# [BRIEF]
Starting at the line with "This screenshot has width=1080, height=1080." and continuing through the end of the data, rewrite each line as a row in a Markdown table with the columns "No." and "Line", skipping blank lines. Leave the pictures out.

Items listed in a dataset:
————
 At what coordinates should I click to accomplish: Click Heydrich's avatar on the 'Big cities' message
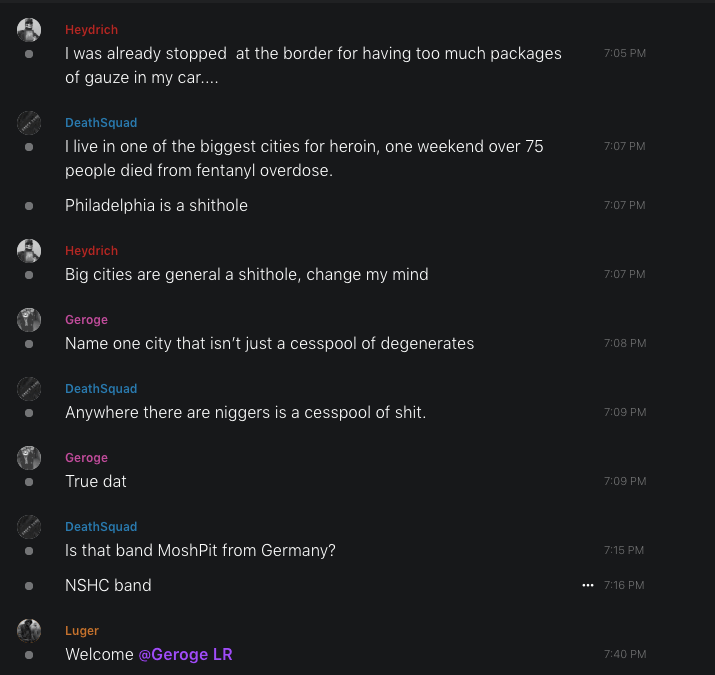click(x=29, y=251)
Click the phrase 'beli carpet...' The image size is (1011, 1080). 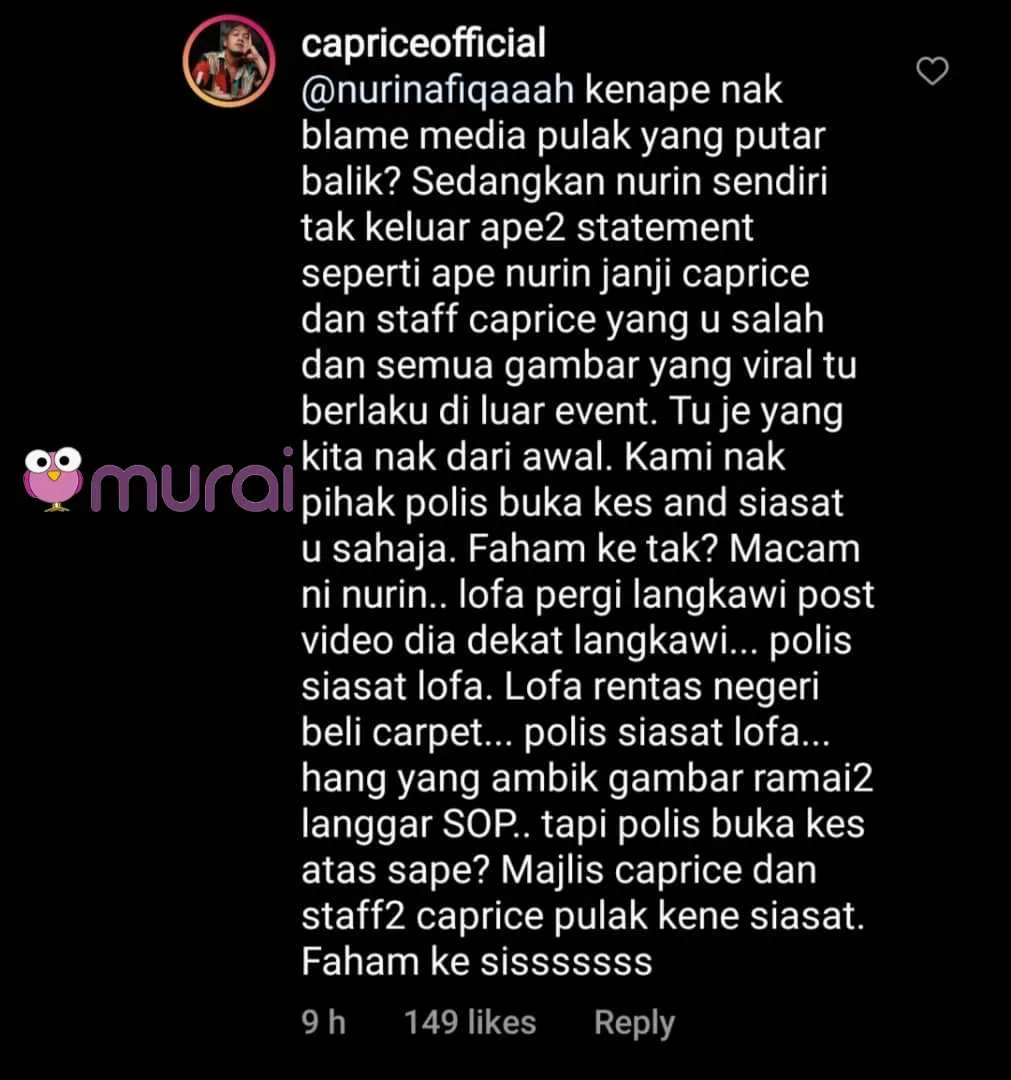click(407, 733)
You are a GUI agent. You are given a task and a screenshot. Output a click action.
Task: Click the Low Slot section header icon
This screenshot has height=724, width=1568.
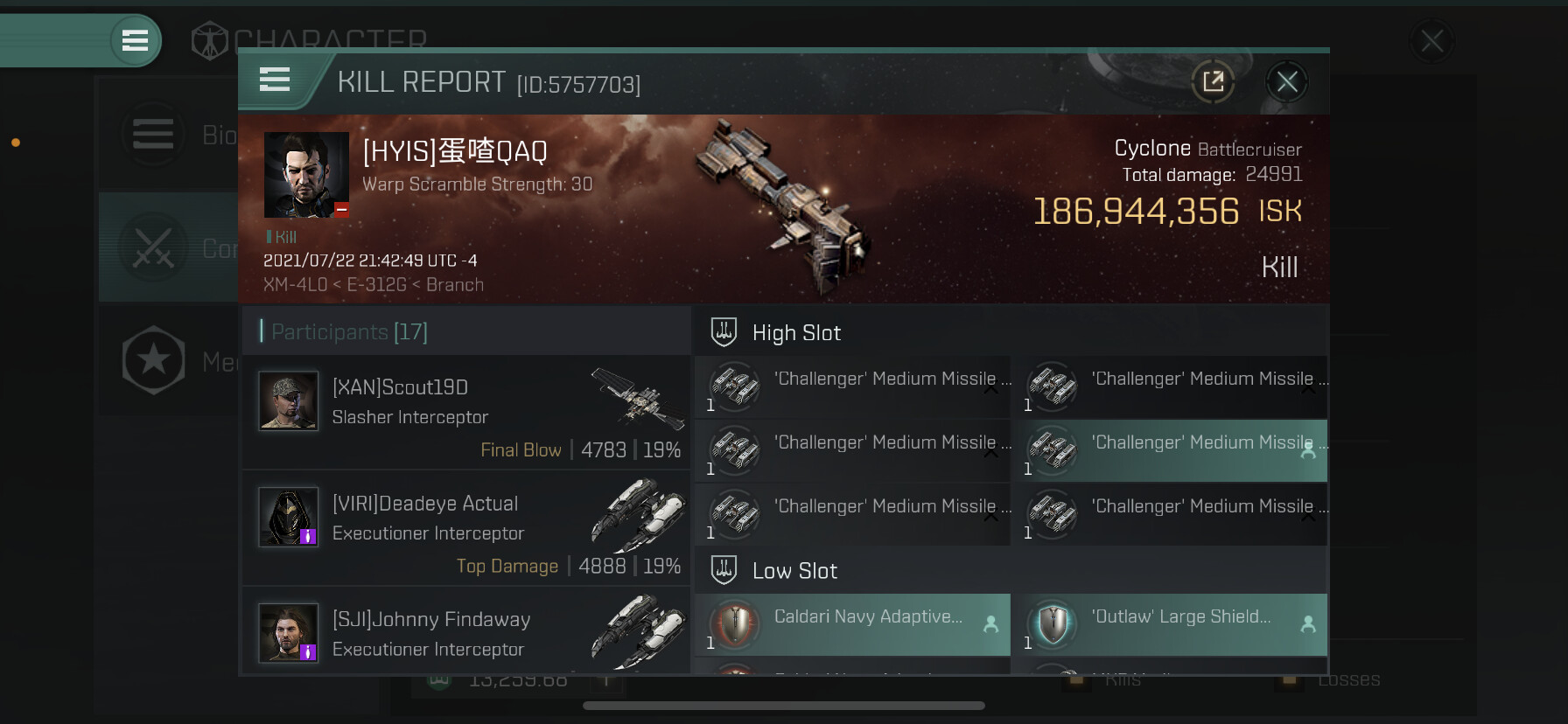(724, 570)
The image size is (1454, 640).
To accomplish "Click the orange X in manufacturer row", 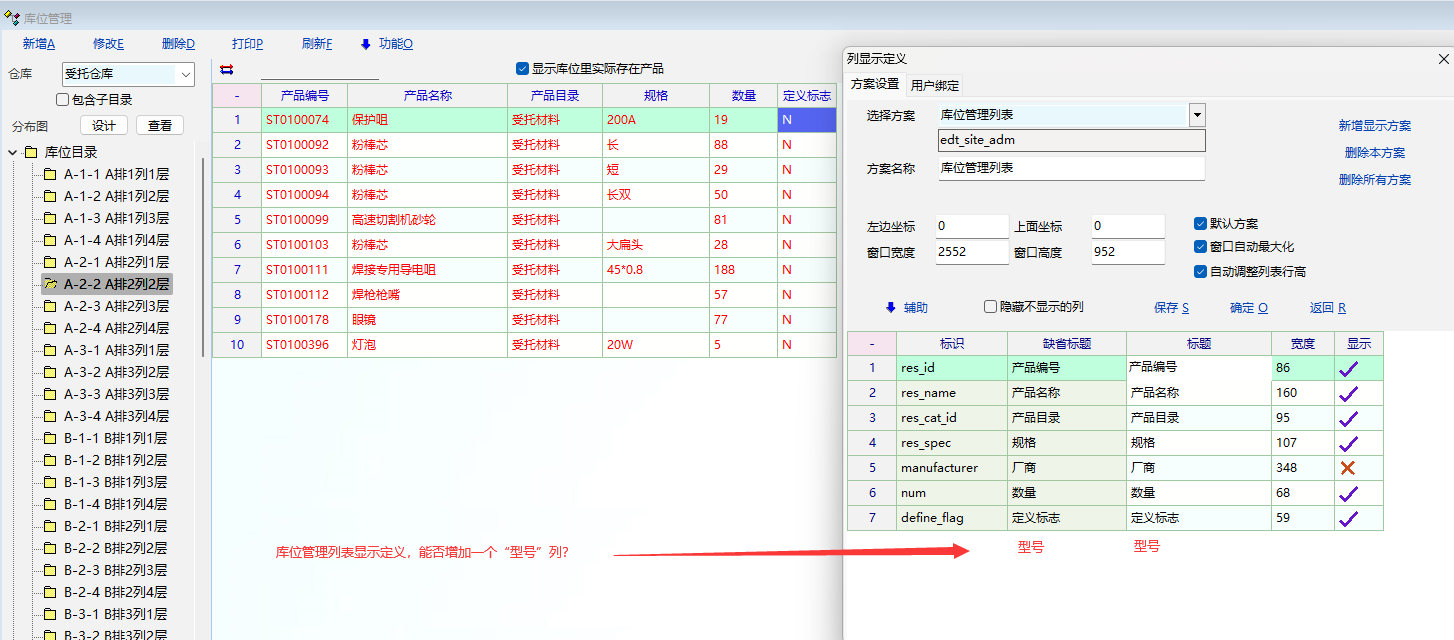I will click(1348, 468).
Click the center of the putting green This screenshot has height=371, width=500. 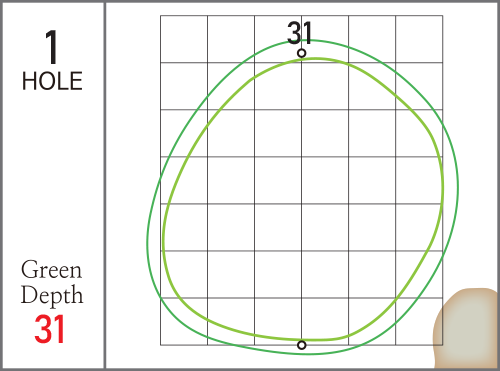pyautogui.click(x=302, y=200)
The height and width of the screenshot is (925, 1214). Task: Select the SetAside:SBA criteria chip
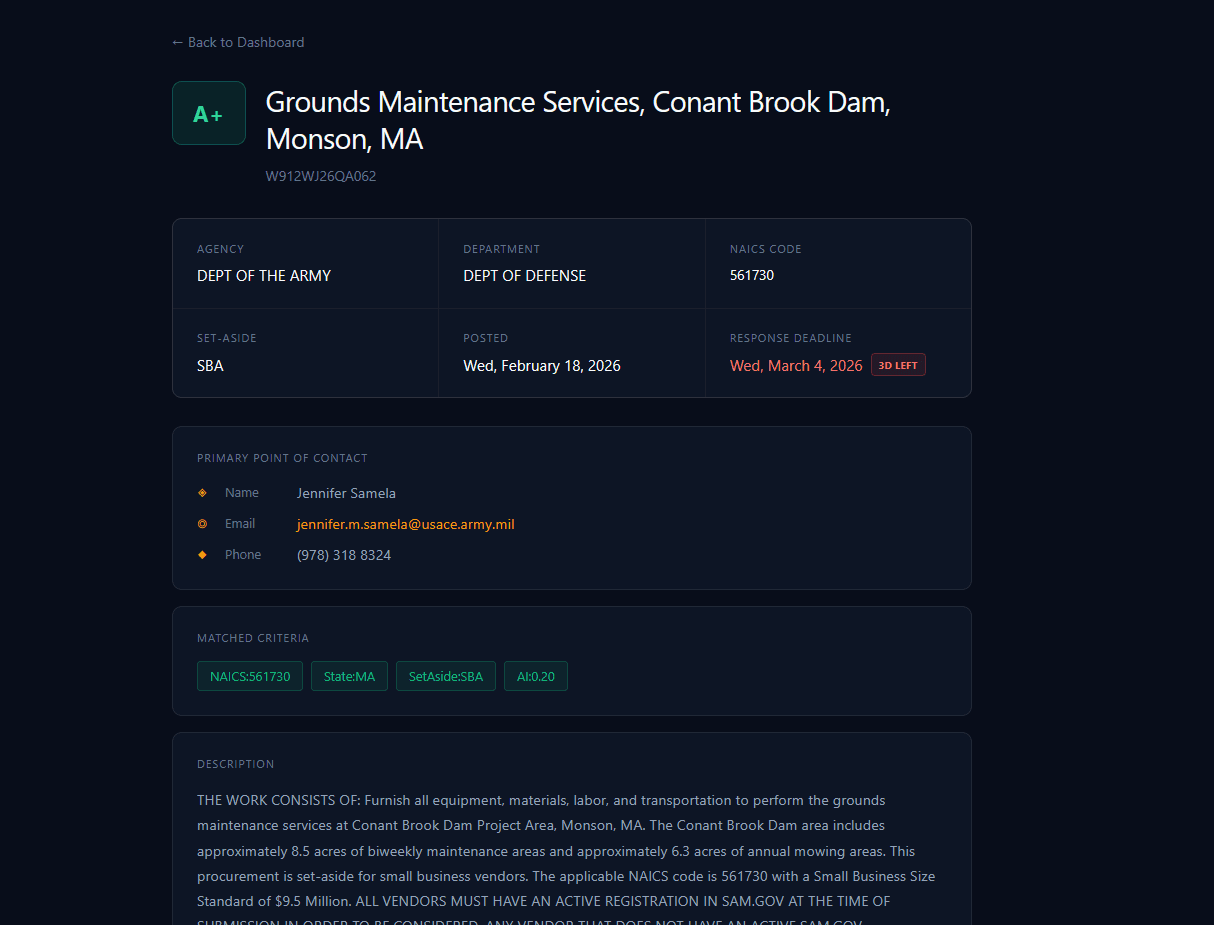pyautogui.click(x=445, y=676)
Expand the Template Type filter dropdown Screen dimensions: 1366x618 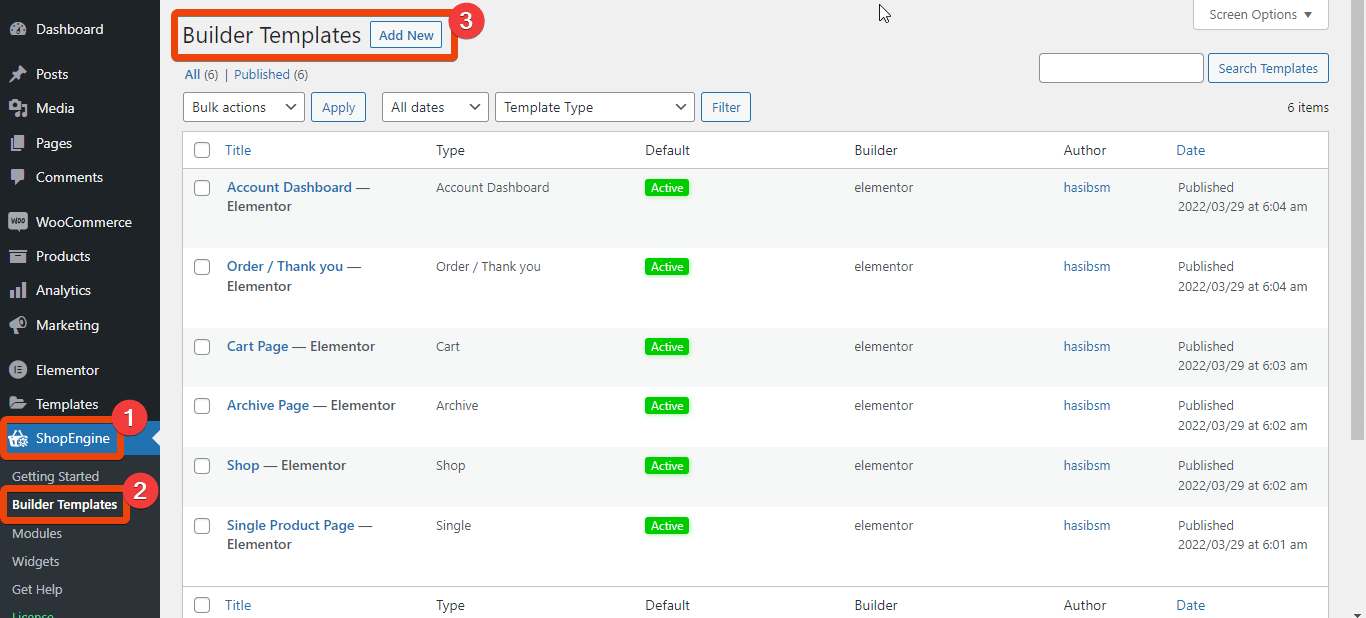[x=594, y=107]
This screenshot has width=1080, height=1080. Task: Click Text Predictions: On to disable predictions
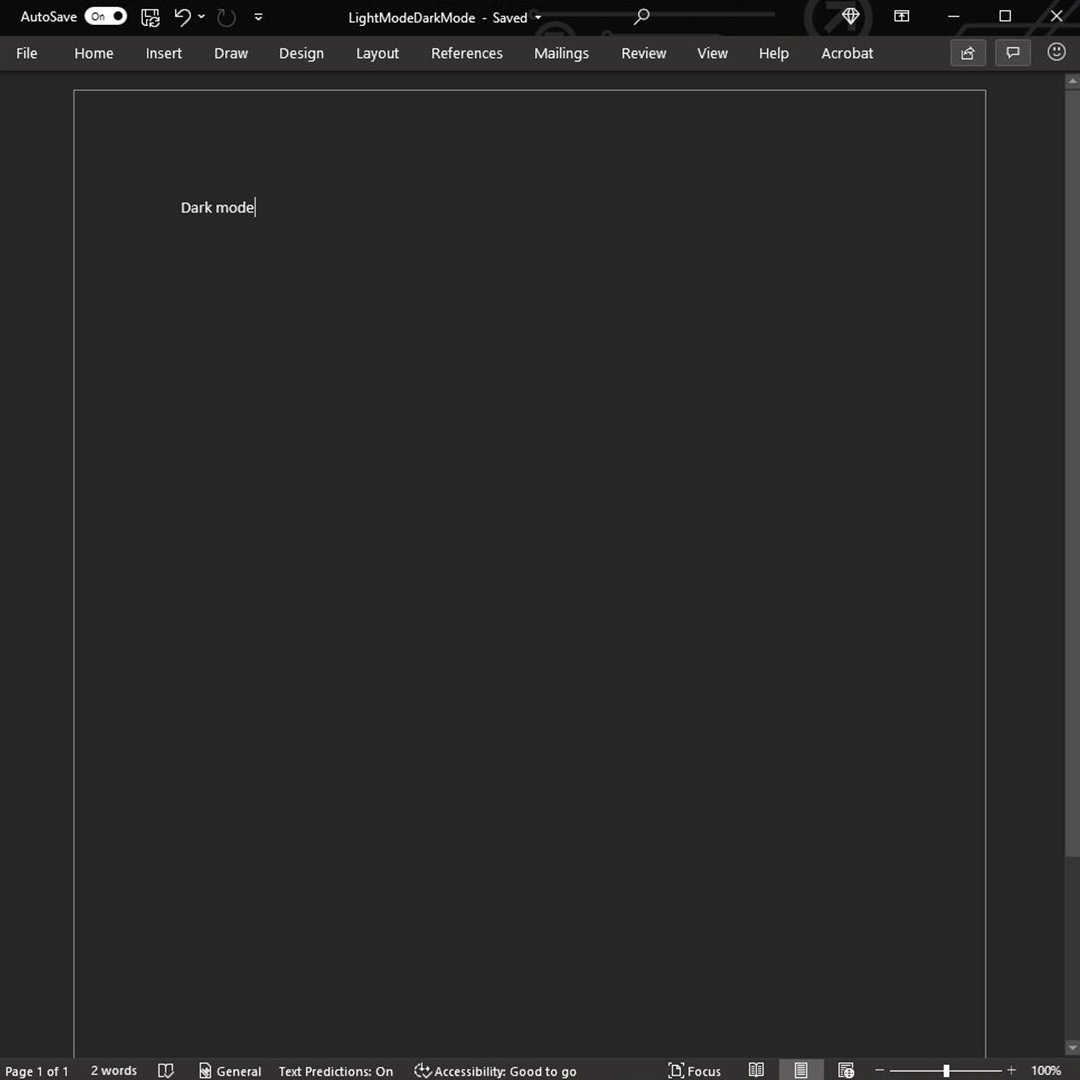pyautogui.click(x=336, y=1070)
————
# [FINAL RESULT]
| No. | Line |
|---|---|
| 1 | This screenshot has width=1080, height=1080. Task: Click Text Predictions: On to disable predictions |
| 2 | pyautogui.click(x=336, y=1070) |